Could you give back, word for word, the lines of the data below, starting at the line that contains "This screenshot has height=1288, width=2576." and ending at the line that contains "point(986,353)"?

◇ ◇ ◇ ◇

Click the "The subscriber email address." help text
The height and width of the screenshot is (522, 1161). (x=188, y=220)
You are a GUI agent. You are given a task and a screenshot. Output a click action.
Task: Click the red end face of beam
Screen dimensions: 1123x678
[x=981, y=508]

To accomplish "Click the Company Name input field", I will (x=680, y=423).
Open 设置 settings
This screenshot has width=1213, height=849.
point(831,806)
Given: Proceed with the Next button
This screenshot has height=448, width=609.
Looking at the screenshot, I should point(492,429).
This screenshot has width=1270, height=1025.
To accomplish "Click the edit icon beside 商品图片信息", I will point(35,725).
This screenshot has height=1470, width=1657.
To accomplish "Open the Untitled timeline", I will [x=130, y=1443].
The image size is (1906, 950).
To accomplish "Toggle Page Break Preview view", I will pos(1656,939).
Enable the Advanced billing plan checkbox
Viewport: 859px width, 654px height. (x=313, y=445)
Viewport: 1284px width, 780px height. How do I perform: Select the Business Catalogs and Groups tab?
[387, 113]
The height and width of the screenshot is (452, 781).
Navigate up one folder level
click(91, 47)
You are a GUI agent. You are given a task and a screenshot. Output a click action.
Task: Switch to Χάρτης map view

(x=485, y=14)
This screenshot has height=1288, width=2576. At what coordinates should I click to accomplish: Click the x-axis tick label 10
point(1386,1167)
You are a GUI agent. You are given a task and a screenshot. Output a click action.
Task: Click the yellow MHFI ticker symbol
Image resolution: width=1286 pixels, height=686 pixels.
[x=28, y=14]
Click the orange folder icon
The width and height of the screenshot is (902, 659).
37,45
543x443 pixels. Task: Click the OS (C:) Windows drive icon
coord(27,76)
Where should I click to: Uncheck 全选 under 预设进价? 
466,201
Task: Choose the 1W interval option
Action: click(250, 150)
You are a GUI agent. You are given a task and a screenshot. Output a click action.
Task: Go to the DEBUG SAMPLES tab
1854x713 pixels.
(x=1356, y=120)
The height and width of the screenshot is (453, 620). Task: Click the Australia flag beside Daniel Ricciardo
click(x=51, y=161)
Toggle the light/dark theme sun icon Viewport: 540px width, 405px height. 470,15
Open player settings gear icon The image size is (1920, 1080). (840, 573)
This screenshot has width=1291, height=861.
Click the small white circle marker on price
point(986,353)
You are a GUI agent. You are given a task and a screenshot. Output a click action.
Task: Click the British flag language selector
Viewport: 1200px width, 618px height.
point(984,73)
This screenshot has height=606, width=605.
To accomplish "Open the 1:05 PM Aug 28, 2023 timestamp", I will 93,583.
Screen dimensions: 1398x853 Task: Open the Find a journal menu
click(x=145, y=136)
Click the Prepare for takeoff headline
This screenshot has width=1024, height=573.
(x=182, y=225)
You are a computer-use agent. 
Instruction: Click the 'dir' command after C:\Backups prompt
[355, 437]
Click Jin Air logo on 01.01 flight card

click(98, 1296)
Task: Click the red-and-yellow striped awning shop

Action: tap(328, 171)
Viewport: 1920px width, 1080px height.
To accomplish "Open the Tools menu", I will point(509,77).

◇ ◇ ◇ ◇

• [REPLY]:
This screenshot has height=1288, width=2576. At what coordinates should I click to accomplish: Click the x-axis tick label 10
point(1386,1167)
You are a GUI agent. You are given a task and a screenshot. Output a click action.
Task: Click the yellow MHFI ticker symbol
Image resolution: width=1286 pixels, height=686 pixels.
[x=28, y=14]
Click the orange folder icon
The width and height of the screenshot is (902, 659).
37,45
543x443 pixels. Task: Click the OS (C:) Windows drive icon
coord(27,76)
Where should I click to: Uncheck 全选 under 预设进价? 
466,201
Task: Choose the 1W interval option
Action: click(250, 150)
You are a GUI agent. You are given a task and a screenshot. Output a click action.
Task: Go to the DEBUG SAMPLES tab
1854x713 pixels.
(x=1356, y=120)
The height and width of the screenshot is (453, 620). Task: Click the Australia flag beside Daniel Ricciardo
click(x=51, y=161)
Toggle the light/dark theme sun icon Viewport: 540px width, 405px height. 470,15
Open player settings gear icon The image size is (1920, 1080). (840, 573)
This screenshot has width=1291, height=861.
Click the small white circle marker on price
point(986,353)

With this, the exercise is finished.